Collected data
***

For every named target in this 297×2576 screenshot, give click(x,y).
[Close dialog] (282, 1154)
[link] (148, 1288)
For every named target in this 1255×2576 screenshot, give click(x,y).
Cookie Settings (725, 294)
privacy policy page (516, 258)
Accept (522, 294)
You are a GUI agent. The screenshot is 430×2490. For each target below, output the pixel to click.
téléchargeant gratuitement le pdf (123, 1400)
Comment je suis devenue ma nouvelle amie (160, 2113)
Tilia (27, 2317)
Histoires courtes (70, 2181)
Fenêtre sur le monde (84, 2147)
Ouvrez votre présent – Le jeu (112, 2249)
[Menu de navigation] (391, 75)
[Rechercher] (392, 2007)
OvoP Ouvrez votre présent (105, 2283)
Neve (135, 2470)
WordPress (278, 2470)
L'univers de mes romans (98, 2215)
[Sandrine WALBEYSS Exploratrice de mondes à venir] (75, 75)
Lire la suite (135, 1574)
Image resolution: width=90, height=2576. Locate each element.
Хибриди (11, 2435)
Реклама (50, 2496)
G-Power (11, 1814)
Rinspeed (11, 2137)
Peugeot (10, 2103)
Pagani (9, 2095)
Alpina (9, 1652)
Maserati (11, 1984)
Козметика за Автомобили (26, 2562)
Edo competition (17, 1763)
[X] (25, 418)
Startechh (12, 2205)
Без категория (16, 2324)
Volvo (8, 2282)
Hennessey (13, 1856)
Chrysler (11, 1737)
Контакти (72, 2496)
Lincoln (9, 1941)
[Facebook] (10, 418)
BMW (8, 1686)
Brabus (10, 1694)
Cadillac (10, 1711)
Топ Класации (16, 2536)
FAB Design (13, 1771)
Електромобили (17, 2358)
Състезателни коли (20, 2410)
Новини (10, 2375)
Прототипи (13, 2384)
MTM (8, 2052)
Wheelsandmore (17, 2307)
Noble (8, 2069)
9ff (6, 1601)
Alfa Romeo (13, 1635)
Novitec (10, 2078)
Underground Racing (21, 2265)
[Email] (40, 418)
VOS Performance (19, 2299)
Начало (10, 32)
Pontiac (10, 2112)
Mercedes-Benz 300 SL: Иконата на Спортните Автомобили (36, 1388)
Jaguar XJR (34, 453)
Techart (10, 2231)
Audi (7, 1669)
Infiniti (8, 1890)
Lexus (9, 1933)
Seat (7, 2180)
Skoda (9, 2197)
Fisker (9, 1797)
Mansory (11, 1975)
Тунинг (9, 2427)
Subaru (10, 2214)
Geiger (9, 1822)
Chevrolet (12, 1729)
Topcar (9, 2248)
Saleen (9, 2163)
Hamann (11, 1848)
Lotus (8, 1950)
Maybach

***

*Exercise goal*
Check each line above for the string "target" and show the ones that have it.

*Solution below*
For every named target in this 297×2576 screenshot, give click(x,y).
For every named target in this 1255×2576 screenshot, give click(x,y).
You are a GUI agent. The screenshot is 430×2490. For each target below, output the pixel to click.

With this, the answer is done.